• [Selected excerpt]:
Pretty much every time it's been VGA. The resolution of the laptop is very high, but is normally always set at 1024x768. We normally do not have access to the projector settings since it's almost always up in the ceiling somewhere. But I just don't get why other people can just plug and go, but we have to tinker with settings on the laptop every single time. We go into the display settings drag the 1 and 2 around on top of each other to the side of each other, make the 2nd frame the default frame when the projector is defaulting to it and on ad on. It's really pretty frustrating.


----------



## valis (Sep 24, 2004)

have your pressed the function key on the laptop (little blue key on teh bottom right) along with one of the true function keys across the top? Usually f8, sometimes f6; it will usually have a rectangle inside of a rectange signifying that it is going out. If others are coming in and it's working fine, that is most likely the cause.

• [Dataset records]:

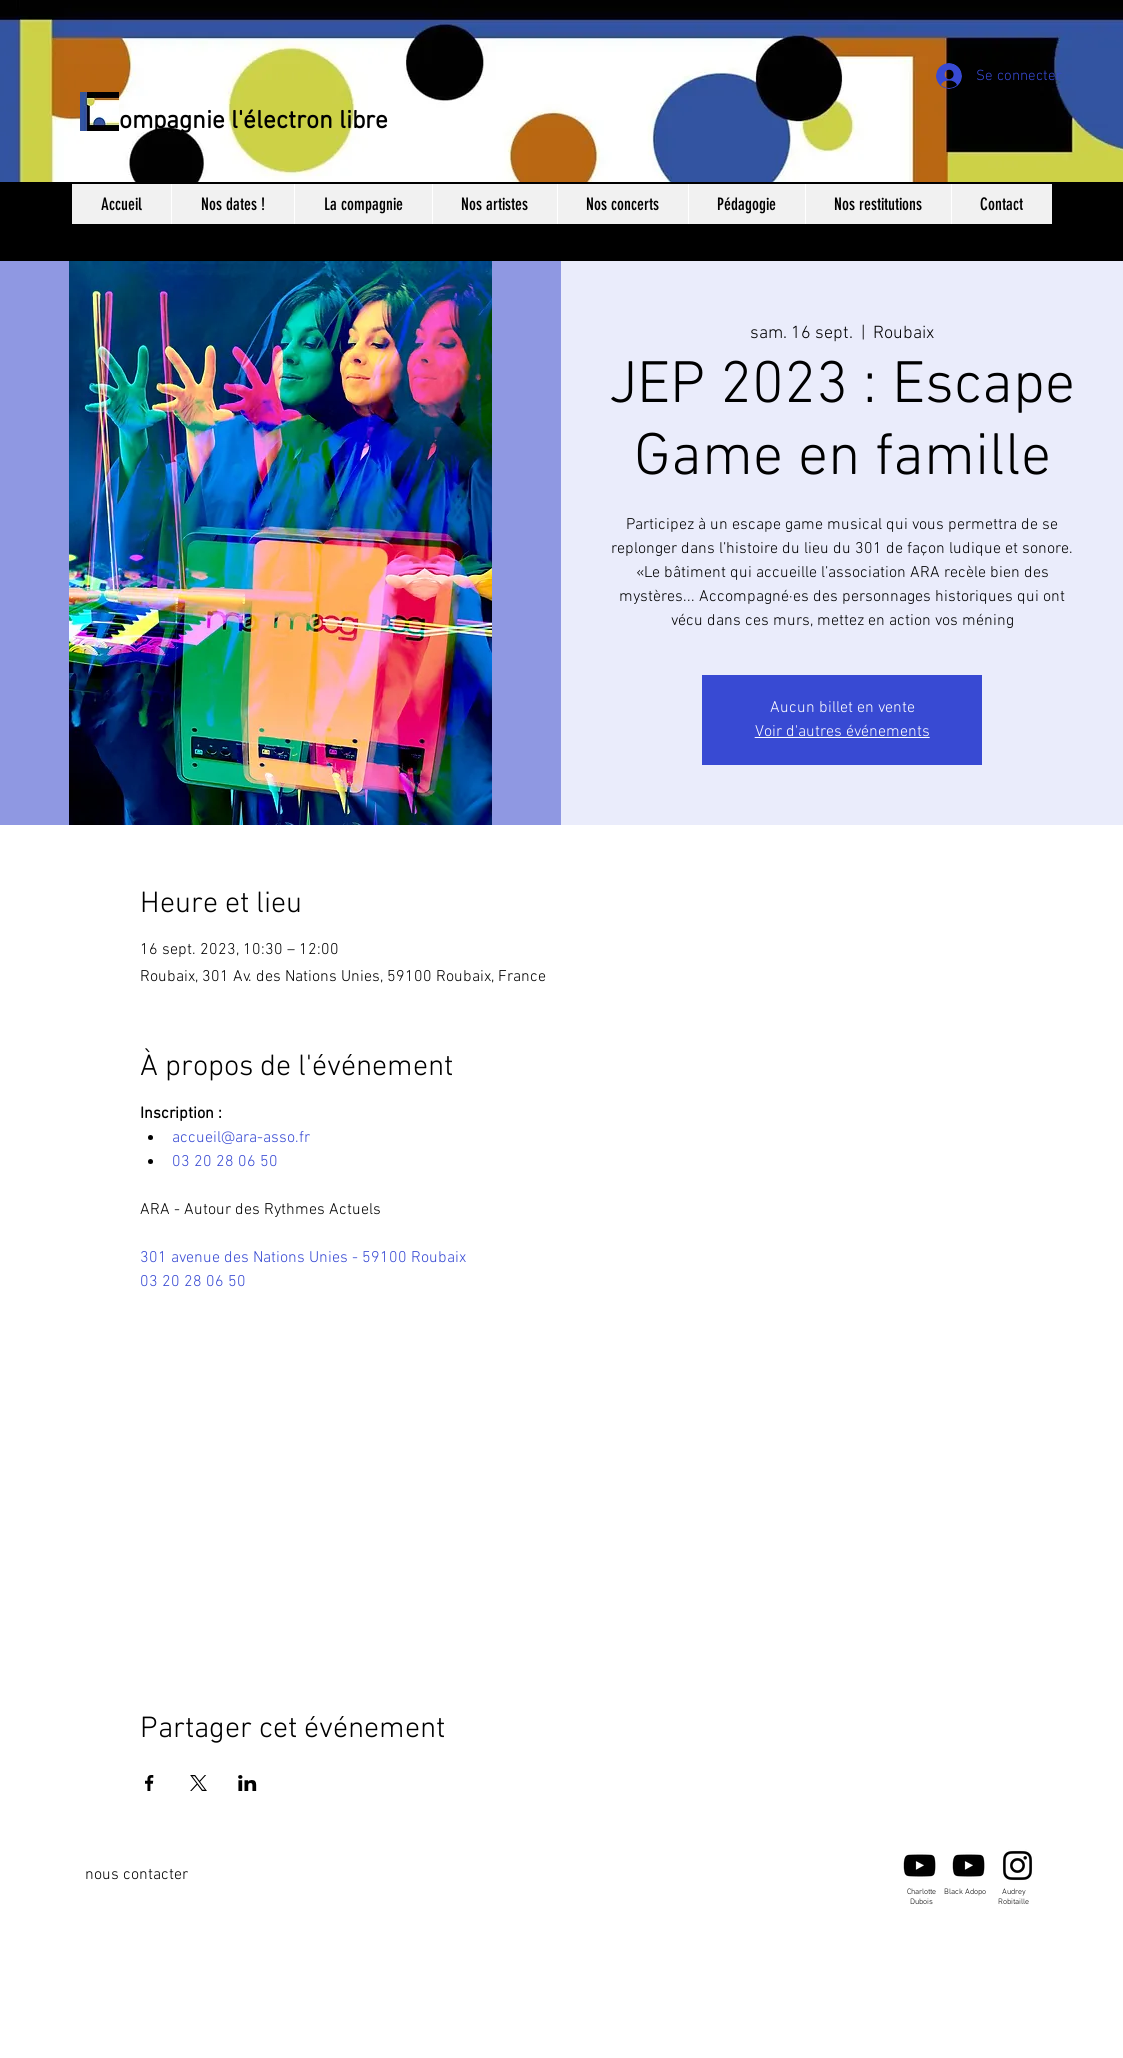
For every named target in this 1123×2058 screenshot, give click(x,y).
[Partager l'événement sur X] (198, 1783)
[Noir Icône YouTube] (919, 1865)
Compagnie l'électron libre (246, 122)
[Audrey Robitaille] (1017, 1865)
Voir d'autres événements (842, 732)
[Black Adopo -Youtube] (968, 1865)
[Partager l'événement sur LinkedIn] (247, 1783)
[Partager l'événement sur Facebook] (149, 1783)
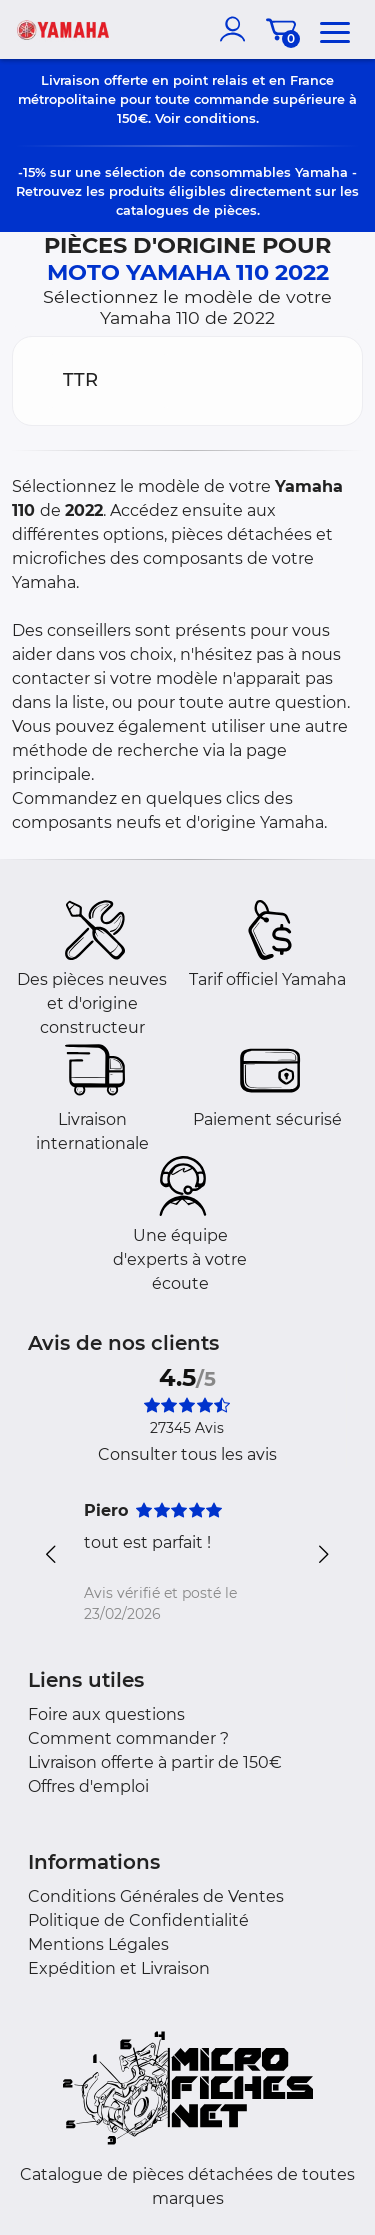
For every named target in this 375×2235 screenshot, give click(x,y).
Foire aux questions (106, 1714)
---
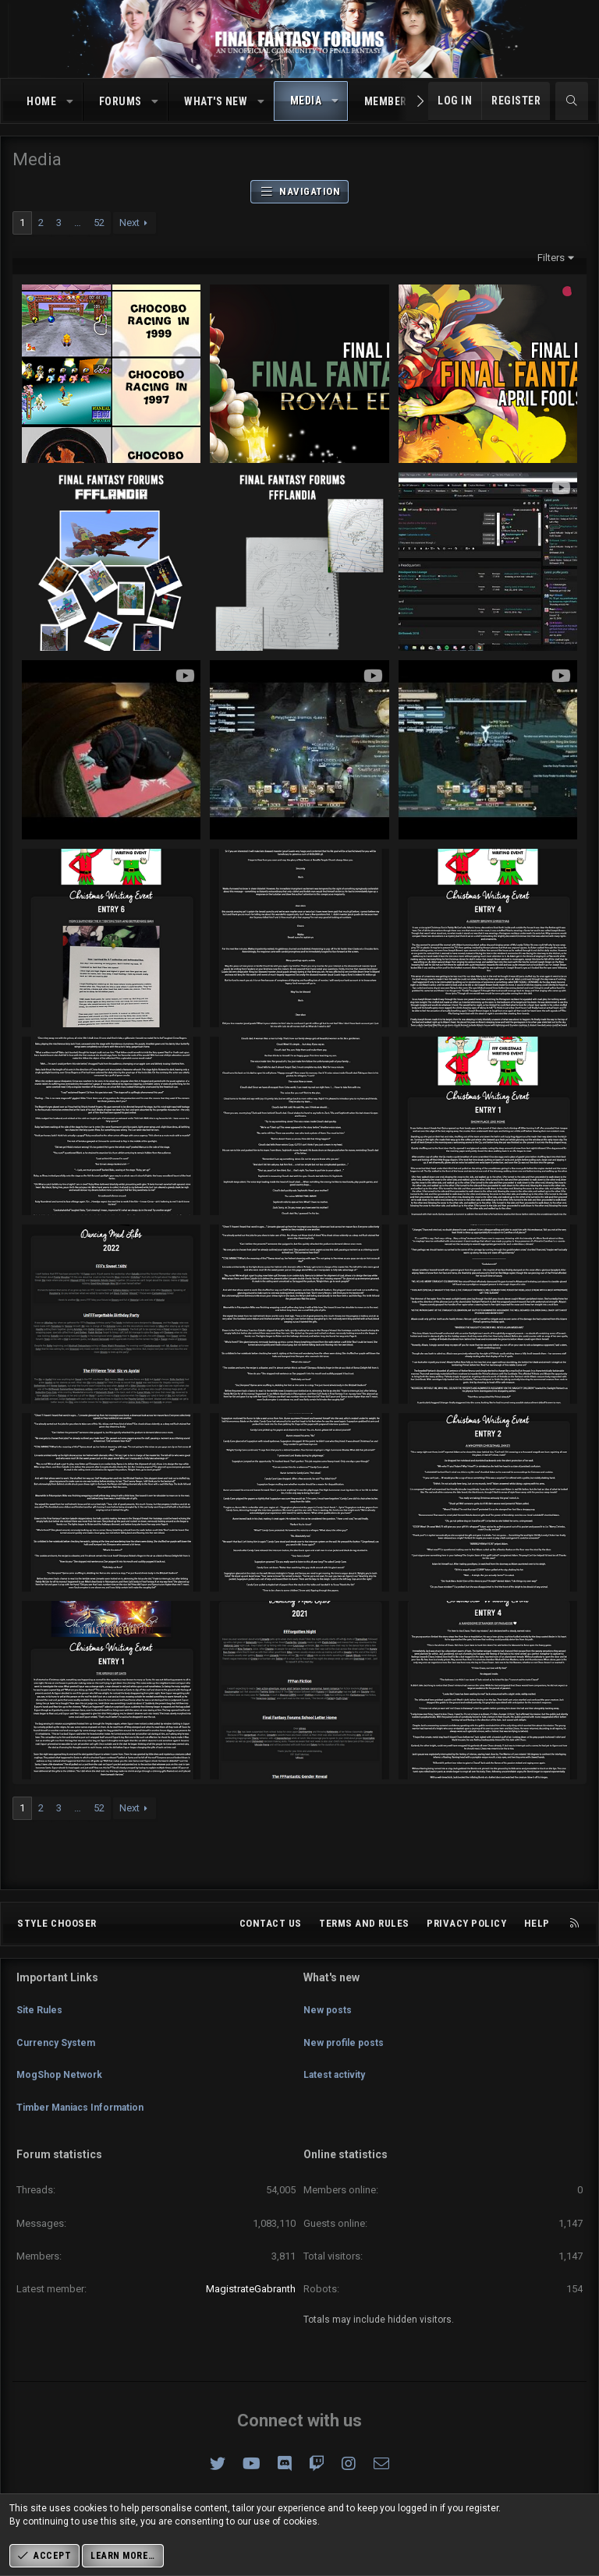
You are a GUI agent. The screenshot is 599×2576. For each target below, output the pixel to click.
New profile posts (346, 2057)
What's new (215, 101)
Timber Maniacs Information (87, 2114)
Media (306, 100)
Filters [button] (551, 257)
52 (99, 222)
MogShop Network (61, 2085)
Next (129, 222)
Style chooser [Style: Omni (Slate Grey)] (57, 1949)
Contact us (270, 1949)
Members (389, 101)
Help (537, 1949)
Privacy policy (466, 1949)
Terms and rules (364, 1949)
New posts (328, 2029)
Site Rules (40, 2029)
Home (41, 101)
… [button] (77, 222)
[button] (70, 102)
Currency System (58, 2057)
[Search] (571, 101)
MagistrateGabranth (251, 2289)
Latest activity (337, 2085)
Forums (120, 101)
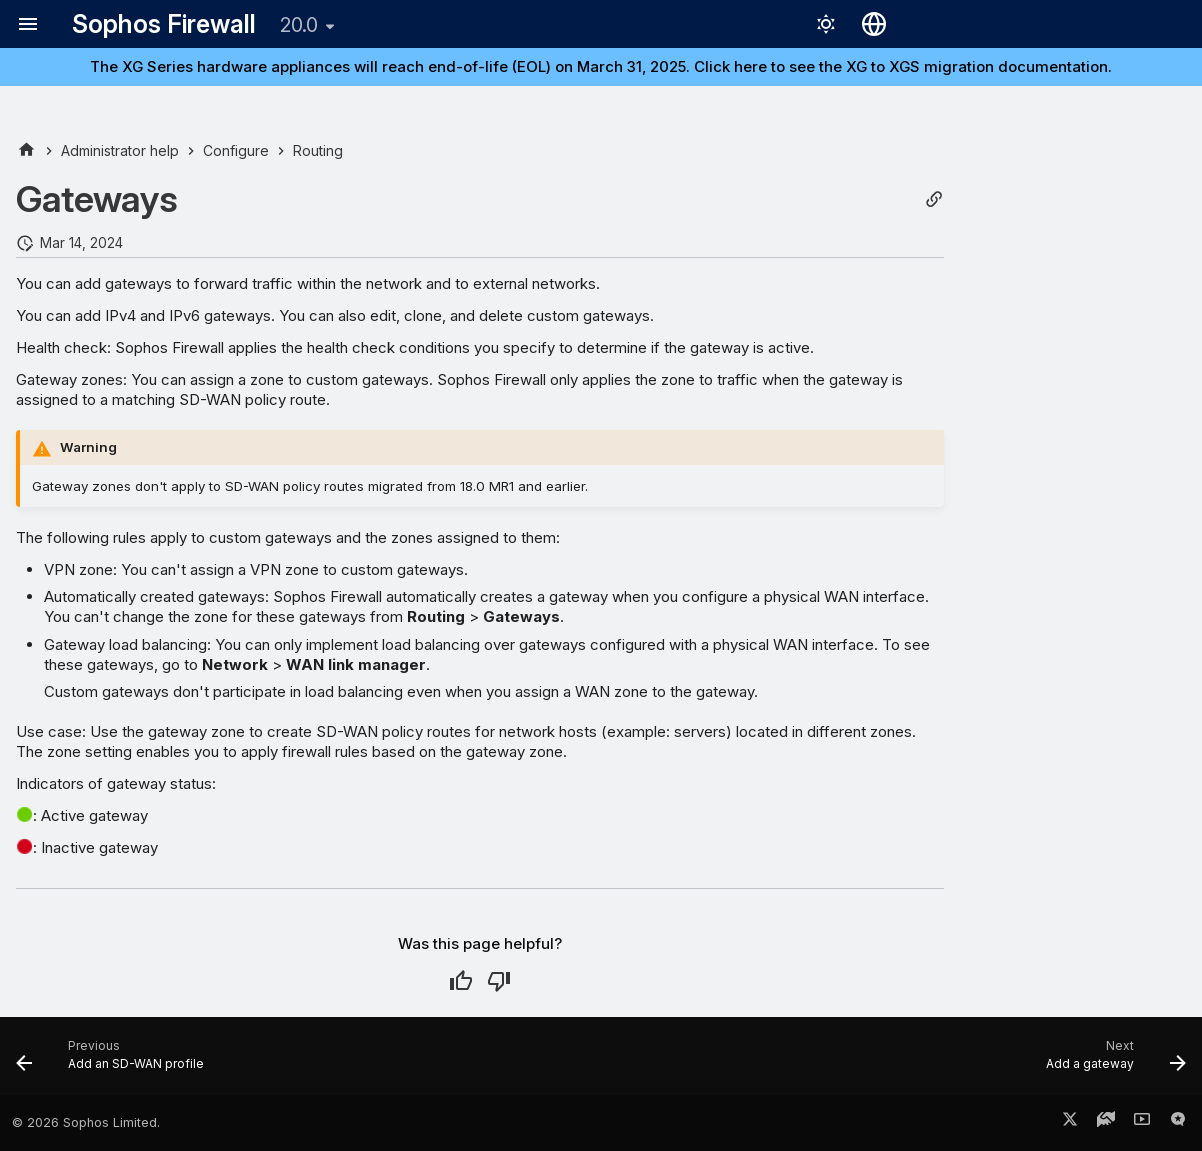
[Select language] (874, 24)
* * *
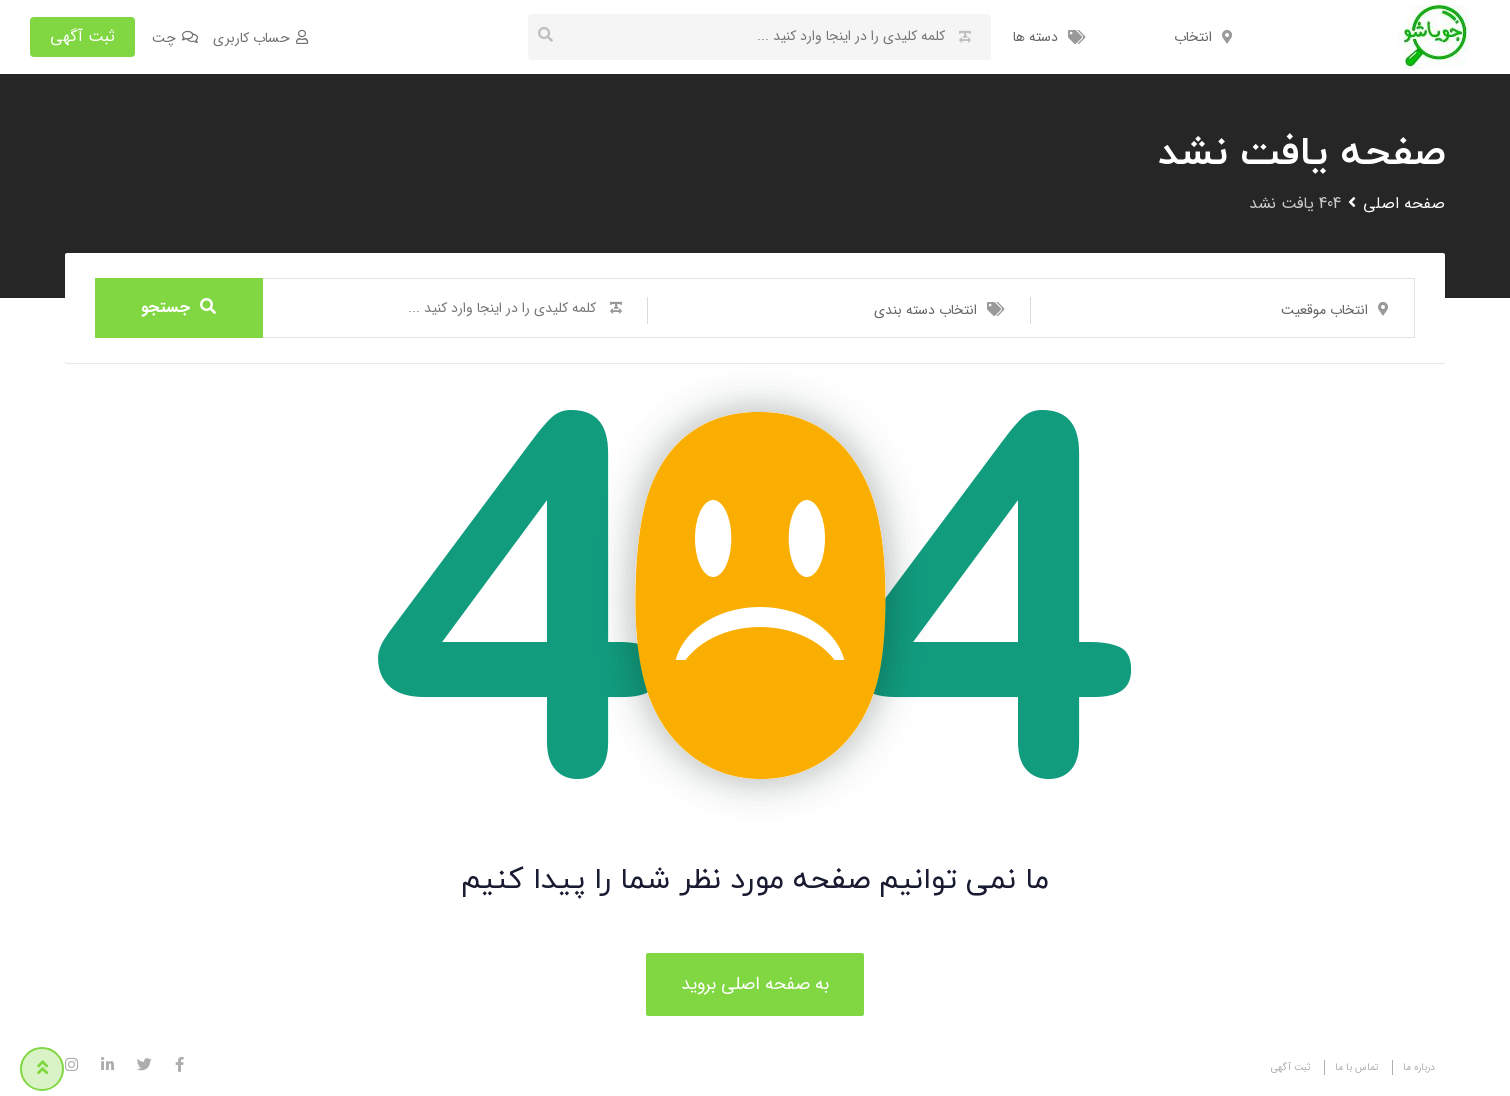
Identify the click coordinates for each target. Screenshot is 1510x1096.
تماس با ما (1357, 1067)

• [Exercise requirements]:
(1) Check the forum thread about connecting a laptop to a projector against these statements, and for each say yes or no, quoting the deciding words of the thread: (a) The laptop's resolution is normally set at 1024x768. (b) The poster can usually reach the projector settings. (c) The reply says the key to press is usually F2.
(2) Write the next part of the forum thread about connecting a laptop to a projector, picking up after its final sentence.

• [Expected results]:
(1)
(a) Yes: "is normally always set at 1024x768."
(b) No: "We normally do not have access to the projector settings."
(c) No: "Usually f8, sometimes f6."

(2)
----------



## daddyslipdisk (Oct 2, 2006)

No we've never done that. I was always under the impression that since the 2nd screen showed on the projector, that it was just a case of the video being configured incorrectly. I'll try that since we have a presentation next Saturday and hope fully that will work.


----------



## MysticEyes (Mar 30, 2002)

From the link I provided:

_c) Use Lptop keys to toggle extenal display - hold down the "Fn Key" and the "Display Key"_


----------



## valis (Sep 24, 2004)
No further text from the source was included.